Il 14 settembre l’udienza per l’avvio del procedimento di revoca del concordato
Una tegola pesantissima per la società consortile per la gestione del ciclo idrico imperiese e andorese, che in un comunicato emesso il 4 agosto, vale a dire il giorno dopo il Decreto del Tribunale, faceva sapere di “essere stata convocata il prossimo 14 settembre davanti allo stesso tribunale al fine di valutare, congiuntamente agli organi della procedura, se proseguire il percorso concordatario intrapreso o se, viceversa, intraprendere strumenti alternativi volti comunque alla tutela dell’interesse dei creditori“.

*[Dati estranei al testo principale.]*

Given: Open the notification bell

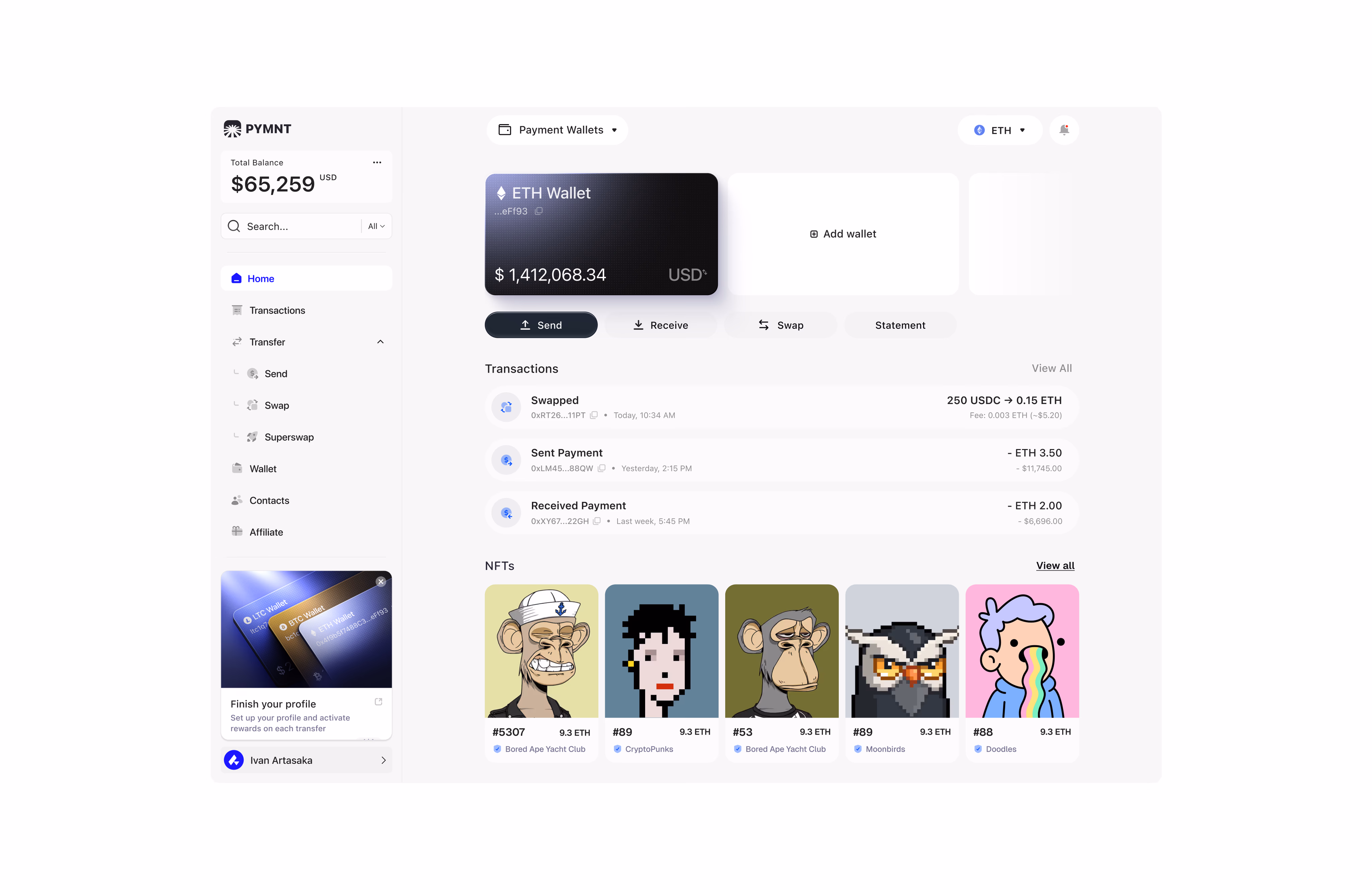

Alla luce della realtà della sentenza, il comunicato di Rivieracqua del 4 agosto suona a dir poco come un maldestro e disperato tentativo di gettare acqua sul fuoco. I giudici scrivono infatti nero su bianco che “le variabili ancora da definire sono tali e tante che non consentono realisticamente di portare alla votazione un piano di concordato ben definito e che consenta a ciascun creditore di aver certezza della solidità delle assunzioni anche nell’ottica della continuità aziendale“. Non solo, aggiungono che “un piano definitivo, che tenga conto della plausibile verificabilità in tempi certi delle basi su cui si fonda la proposta a suo tempo vagliata, allo stato non sussiste e poco rileva che ciò possa dipendere da accadimenti indipendenti dalla volontà della società Rivieracqua”.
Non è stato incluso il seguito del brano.